Mothman and the Doom of Gender

Here's the thing about the Mothman. Even though he scares the absolute crap out of the people who see him, the speculation around him has become very kind over the years. What if he's only here to help?, say the theorists. What if he's trying to warn us about impending disaster? What if that horrible feeling you got was the Mothman telling you to look out, be careful, danger is coming, doom is nigh?

It's one thing to see a harbinger of doom; there are apparitions of ghostly black dogs all over the world that will give you that, red eyes and all. It's another to have one hanging around who actually means well.

I'm going to be an Old Queer for a minute, now, and talk about gay politics in the USA as I watched it over the past thirty years. My experience is my own; my history is shared, but not universal. Sound off in the comments if you saw it happen differently. I want your story, too.

There’s a certain line the right wing in this country likes to use against The Gays, one I’ve heard since I was a small child. It goes: queer people are threatening our way of life. Queer people are the pebbles that start the avalanche of apocalypse, the collapse of civilization as we know it. If marriage becomes something other than Man + Woman, or if Man and Woman become something other than we think they are, then we will lose everything we know and love.

The rise of the Respectable Gay in the 1990s pushed back against this. “See,” cried Degeneres and Savage and all the rest, “see how we’re so very normal?

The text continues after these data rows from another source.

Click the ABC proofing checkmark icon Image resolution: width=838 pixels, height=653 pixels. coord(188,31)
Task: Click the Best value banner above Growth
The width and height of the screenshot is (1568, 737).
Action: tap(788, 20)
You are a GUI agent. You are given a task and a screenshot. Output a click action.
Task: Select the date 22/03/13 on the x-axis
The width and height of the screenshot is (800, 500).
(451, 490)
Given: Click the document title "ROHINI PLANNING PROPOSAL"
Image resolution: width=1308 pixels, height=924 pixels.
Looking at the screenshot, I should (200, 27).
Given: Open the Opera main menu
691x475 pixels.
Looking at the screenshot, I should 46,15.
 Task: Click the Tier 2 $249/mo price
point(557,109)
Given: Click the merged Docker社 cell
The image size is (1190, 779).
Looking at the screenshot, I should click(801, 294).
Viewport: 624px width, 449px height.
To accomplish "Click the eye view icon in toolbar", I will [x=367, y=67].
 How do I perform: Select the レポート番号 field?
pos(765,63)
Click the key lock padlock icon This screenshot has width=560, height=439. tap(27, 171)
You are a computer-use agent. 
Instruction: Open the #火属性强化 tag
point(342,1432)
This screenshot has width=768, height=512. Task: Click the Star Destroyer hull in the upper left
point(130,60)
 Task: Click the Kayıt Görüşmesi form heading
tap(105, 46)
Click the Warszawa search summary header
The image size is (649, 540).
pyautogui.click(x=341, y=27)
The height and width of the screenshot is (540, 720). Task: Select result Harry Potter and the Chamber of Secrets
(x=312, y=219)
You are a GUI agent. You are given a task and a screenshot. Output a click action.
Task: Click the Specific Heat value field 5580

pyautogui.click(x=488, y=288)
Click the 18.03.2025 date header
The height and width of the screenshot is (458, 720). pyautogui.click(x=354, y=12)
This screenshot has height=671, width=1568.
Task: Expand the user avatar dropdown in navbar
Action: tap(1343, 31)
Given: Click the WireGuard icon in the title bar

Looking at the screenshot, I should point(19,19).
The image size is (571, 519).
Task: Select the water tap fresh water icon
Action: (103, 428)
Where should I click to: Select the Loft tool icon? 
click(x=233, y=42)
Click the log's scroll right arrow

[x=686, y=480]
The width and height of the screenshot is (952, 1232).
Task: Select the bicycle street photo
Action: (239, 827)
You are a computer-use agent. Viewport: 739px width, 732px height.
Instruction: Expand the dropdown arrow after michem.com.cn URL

We want to get married and buy a house and have 2.1 kids and a white picket fence. Our marriage doesn’t threaten yours. How could it? We’re just normal, ordinary, white, moderately wealthy, people. We're like you."

This move shifted the narrative across the 90s and 00s. Homosexuality was officially decriminalized in '03, and we got gay marriage in 2015, and every year in between there was another Influential Gay Person saying "I just want to get married, that's all." There were even commercials about it, remember? “Gay marriage is just like yours. Only gayer.”

But... in the mid-2010s this was already wearing thin. Transgender people, gender non-conforming people, gays who didn’t go in for two-person marriage, everyone in the greater LGBTQ+ umbrella who had thrown their support behind gay marriage and waited our turn to get our rights; we'd all been mobilizing, too. We'd been putting together our own coalitions, under the aegis of the greater umbrella or not. And, here's the crux: we were, in fact, threatening the right-wing Christian ways of life. Just by existing in public, by talking and writing and performing and living our lives during the Transgender Tipping Point, trans and non-binary people like me were challenging the foundational definitions of Man and Woman as exclusive, all-encompassing categories of humanity.

It wasn't just the right, either. Straight liberals who were totally on board with gay marriage would look at us and say, "um, wait, really? Really, like that? Do you have to?" The discomfort was palpable. I'm speaking now about some of my own family; they were fine with me dating and getting married, but a new set of pronouns was forcing something on them. It was hurting something intrinsic to their identities. It was, in a very real way, threatening them.

I'm grateful to say that most of them learned to discard the parts of their own foundations that excluded me from existence. This is rarely easy for anyone. I'm honestly proud of those members of my family who have learned to look the Mothman in the eyes, so to speak, and think, "He's just here to help."

It can be awful, sometimes. When I'm unapologetically myself in public, I can walk past a line of protesters at Planned Parenthood and see the hostility rise up, the anger and revulsion and fear. And I do think it is fear, at the core of it. I think something in them knows that I'm just one of 2.6 million transgender people out here, living my life, casually being a harbinger of their doom.

Next time they come to Brattleboro, I ought to greet them with red glasses and a twelve-foot wingspan.


("Pop your hood up," I told model Layton, "and look at them. They should see their impending doom in your eyes." They knew exactly what I meant.)